2. Pengetahuan pasien
Pasien dengan pengetahuan yang salah akan cenderung menganggap wajib diberikan antibiotik dalam penanganan penyakit meskipun disebabkan oleh virus, misalnya flu, batuk-pilek, demam yang banyak dijumpai di masyarakat meskipun tanpa resep dokter.
3. Penggunaan terapi tunggal
Penggunaan terapi tunggal lebih memungkinkan terjadinya kekebalan kuman terhadap antibiotik. Kombinasi terapi dari dokter dimaksudkan untuk membasmi kuman lebih baik.
4. Penelitian
Kurangnya penelitian yang dilakukan para ahli untuk menemukan antibiotika baru.
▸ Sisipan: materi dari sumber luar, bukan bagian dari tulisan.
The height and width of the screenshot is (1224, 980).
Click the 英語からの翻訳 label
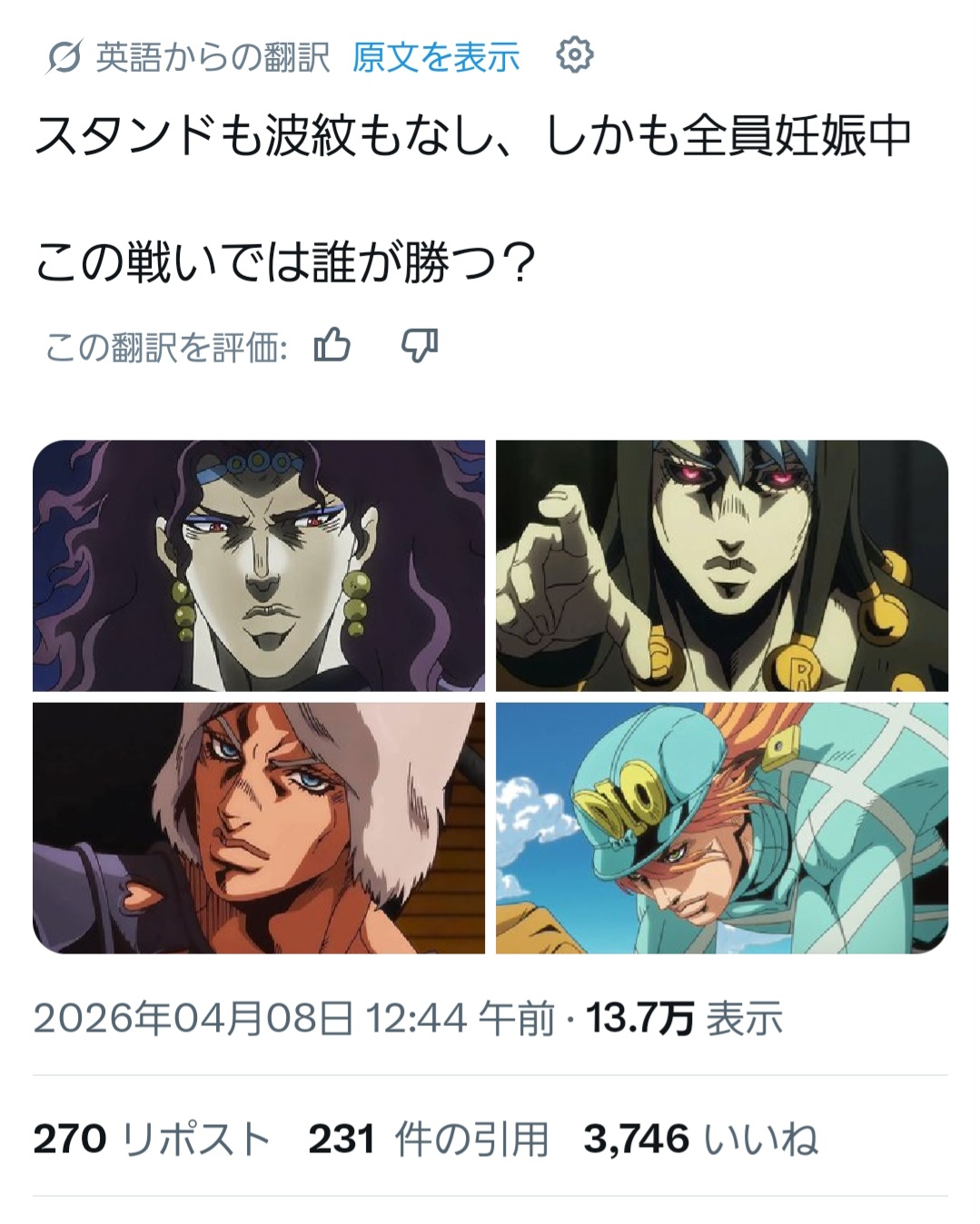click(213, 57)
Kejadian resistensi antibiotik berlangsung lebih cepat dibanding dengan penelitian antibiotik baru.
5. Pengawasan
Lemahnya pengawasan dari pemerintah mengenai distribusi dan penggunaan antibiotik. Misalnya mudahnya masyarakat untuk mendapatkan antibiotik walau tanpa resep dokter. Selain itu, komitmen pihak terkait mengenai meningkatkan mutu obat dan pengendalian infeksi.
6. Kemajuan transportasi dan globalisasi
Kemudahan transportasi dan globalisasi sangat memudahkan penyebaran bakteri resisten antar daerah, negara, bahkan lintas benua. Semua hal tersebut pada akhirnya meningkatkan jumlah orang yang terinfeksi dalam komunitas.